[ISTRUZIONI]
- A) Puoi trascrivere, dal testo sull'Arfid, il passo che si apre con le parole contenenti "Le cause dell’Arfid" e si chiude con "forzato dai genitori."?
- B) Come prosegueresti il testo sull'Arfid a partire dal punto in cui si interrompe?

Un tempo, quando il bambino era selettivo con il mangiare, si era soliti sentenziare che crescendo avrebbe poi cambiato i suoi gusti, oggi invece un nuovo studio della DSM, ha inserito fra i disturbi alimentari, una nuova tipologia chiamata Arfid che sarebbe l’acronimo di “Avoidant/restrictive food intake disorder”, ovvero “disturbo evitante/restrittivo dell’assunzione del cibo”. A differenza delle più note anoressia e bulimia, colpisce i bambini molto piccoli a partire dai 2-3 anni e questo porta al digiuno non per via dell’insicurezza verso il proprio corpo, ma per altre motivazioni infantili.

Le cause dell’Arfid possono essere molteplici e vanno ricercate nella paura che il bambino ha di soffocare, di far indigestione, di un’allergia, o nell’assaporare un nuovo cibo dal colore o consistenza diversa dal solito, perciò non vi è un’ossessione riguardante il peso come può avvenire nell’anoressia. I pargoli che ne sono affetti rifiutano totalmente il mangiare persino quello più gustoso, o si fanno alimentare in modo disordinato e forzato dai genitori.

È stato stimato che ne soffre circa il 60% dei maschi e il 40% delle femmine proprio in età infantile, e comunemente le loro reazioni sono quelle di disgusto nei confronti di una o più pietanze, fino ad arrivare ad indursi veri conati di vomito.

Inoltre a tavola questi bambini si distraggono facilmente, o mangiano in maniera molto lenta, in certi casi tendono a preferire alimenti solo di colore bianco, come la pasta scondita, e mostrano un vero e proprio disinteressamento nei confronti del cibo. Ma ciò non va confuso con la classica inappetenza infantile, perché nel caso dell’Arfid, vi è una vera selezione scaturita dal colore, dall’odore e dalla consistenza del cibo.

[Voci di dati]
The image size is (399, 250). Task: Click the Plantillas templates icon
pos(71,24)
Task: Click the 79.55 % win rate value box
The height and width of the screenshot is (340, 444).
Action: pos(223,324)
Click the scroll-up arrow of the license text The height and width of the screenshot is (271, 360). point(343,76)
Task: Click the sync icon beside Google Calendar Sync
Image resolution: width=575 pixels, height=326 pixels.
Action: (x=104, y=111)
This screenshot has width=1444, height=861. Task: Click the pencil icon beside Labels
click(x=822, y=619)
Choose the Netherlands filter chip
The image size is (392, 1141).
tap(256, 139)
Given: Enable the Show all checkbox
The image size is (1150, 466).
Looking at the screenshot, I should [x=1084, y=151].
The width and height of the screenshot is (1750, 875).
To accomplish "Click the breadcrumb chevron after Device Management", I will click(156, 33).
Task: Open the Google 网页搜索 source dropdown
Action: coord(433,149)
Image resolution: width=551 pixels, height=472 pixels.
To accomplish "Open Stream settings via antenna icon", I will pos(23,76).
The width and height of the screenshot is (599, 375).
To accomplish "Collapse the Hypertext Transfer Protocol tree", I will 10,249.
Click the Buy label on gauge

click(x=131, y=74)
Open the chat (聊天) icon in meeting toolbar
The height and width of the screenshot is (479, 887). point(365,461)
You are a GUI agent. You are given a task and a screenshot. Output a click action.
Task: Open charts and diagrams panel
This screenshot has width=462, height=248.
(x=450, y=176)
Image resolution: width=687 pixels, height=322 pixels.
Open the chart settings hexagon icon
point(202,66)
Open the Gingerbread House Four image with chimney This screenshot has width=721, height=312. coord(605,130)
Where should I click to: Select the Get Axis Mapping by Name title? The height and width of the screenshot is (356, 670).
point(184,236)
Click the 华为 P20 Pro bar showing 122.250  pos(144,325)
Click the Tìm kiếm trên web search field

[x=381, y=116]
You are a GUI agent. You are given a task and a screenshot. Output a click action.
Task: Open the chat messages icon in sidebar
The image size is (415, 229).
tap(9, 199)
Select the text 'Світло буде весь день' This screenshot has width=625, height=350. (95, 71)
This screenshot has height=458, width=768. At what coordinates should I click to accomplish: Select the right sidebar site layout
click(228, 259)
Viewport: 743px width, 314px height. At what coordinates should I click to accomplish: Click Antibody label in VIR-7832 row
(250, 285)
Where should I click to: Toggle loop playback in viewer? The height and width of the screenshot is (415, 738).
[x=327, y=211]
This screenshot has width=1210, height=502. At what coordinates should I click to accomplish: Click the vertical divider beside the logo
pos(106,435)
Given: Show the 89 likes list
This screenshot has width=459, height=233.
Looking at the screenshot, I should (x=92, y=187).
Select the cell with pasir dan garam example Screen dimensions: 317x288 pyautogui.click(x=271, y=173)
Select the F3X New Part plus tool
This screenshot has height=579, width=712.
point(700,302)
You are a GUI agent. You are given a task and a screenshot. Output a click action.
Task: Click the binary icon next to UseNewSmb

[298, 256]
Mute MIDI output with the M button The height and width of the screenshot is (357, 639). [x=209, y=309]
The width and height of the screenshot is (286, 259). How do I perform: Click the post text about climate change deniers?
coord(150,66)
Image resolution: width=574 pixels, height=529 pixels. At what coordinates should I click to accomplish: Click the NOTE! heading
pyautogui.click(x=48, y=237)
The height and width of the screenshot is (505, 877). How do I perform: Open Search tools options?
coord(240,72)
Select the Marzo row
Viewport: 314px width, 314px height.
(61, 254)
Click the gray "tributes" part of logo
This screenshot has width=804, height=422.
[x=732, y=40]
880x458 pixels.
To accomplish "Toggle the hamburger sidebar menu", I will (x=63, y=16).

[SEZIONE RISPOSTE]
- A)
Le cause dell’Arfid possono essere molteplici e vanno ricercate nella paura che il bambino ha di soffocare, di far indigestione, di un’allergia, o nell’assaporare un nuovo cibo dal colore o consistenza diversa dal solito, perciò non vi è un’ossessione riguardante il peso come può avvenire nell’anoressia. I pargoli che ne sono affetti rifiutano totalmente il mangiare persino quello più gustoso, o si fanno alimentare in modo disordinato e forzato dai genitori.

- B)
La diagnosi riguardante questo disturbo alimentare, deve però esser fatta nel momento in cui si dovesse notare con il pediatra, un calo di peso significativo, carenze nutrizionali e vitaminiche, e una negata volontà da parte del figliolo di voler far pasti con i suoi amichetti, in quanto consapevole di aver difficoltà nell’ingerire i cibi proposti. Ovviamente il bambino crescendo potrà modificare il suo approccio nei confronti delle pietanze, anche grazie ad una giusta educazione al gusto e cercando soprattutto di capire se si tratta di una problematica transitoria dovuta ad esempio a divergenze familiari o scolastiche.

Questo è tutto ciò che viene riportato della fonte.